Halliday & Matthiessen (2014: 85):
It is the segmental kind of structure, with clearly separated constituent parts organised into a whole, that has traditionally been taken as the norm in descriptions of grammar; the very concept of ‘structure’, in language, has been defined in constituency terms. This is partly because of the kind of meaning that is expressed in this way: experiential meaning has been much more fully described than meaning of the other kinds. But there is also another reason, which is that constituency is the simplest kind of structure, from which the other, more complex kinds can be derived; it is the natural one to take as prototypical — in the same way as digital systems are taken as the norm from which analogue systems can be derived, rather than the other way round.
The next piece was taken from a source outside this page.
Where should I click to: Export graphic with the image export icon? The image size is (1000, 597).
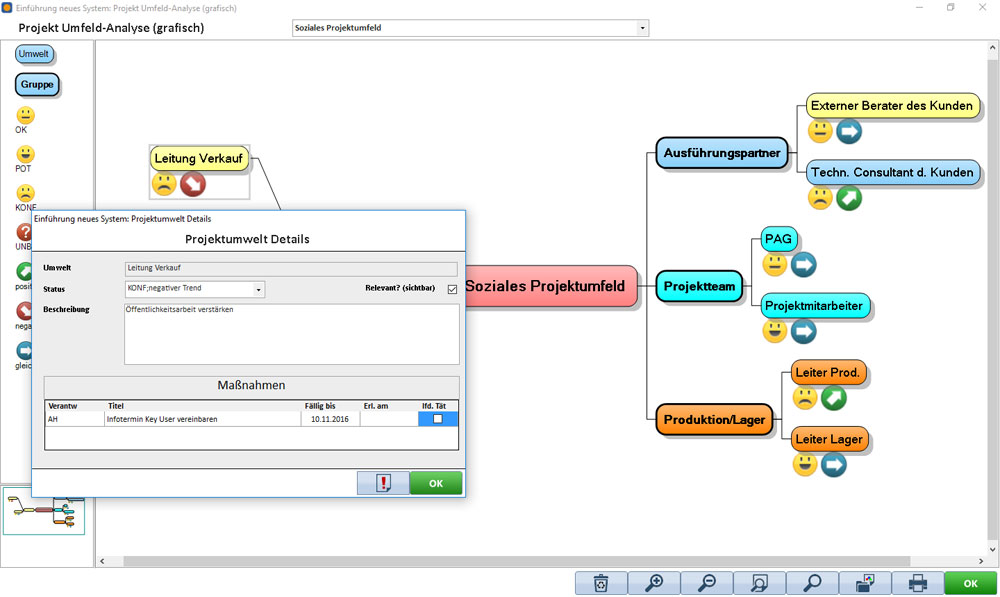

In analogue technology, a wave is recorded or used in its original form. So, for example, in an analogue tape recorder, a signal is taken straight from the microphone and laid onto tape. The wave from the microphone is an analogue wave, and therefore the wave on the tape is analogue as well. That wave on the tape can be read, amplified and sent to a speaker to produce the sound.
In digital technology, the analogue wave is sampled at some interval, and then turned into numbers that are stored in the digital device. On a CD, the sampling rate is 44,000 samples per second. So on a CD, there are 44,000 numbers stored per second of music. To hear the music, the numbers are turned into a voltage wave that approximates the original wave.